▼
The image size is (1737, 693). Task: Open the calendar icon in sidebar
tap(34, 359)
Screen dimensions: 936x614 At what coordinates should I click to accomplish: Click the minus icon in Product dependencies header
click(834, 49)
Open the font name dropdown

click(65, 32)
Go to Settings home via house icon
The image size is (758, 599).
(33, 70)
▲
> [Task description]: The answer should be exactly the lines from the one that contains "Screen dimensions: 936x614" through the end of the entries, both ends included, and nothing besides.

> [Answer to this problem]:
Screen dimensions: 936x614 At what coordinates should I click to accomplish: Click the minus icon in Product dependencies header
click(834, 49)
Open the font name dropdown

click(65, 32)
Go to Settings home via house icon
The image size is (758, 599).
(33, 70)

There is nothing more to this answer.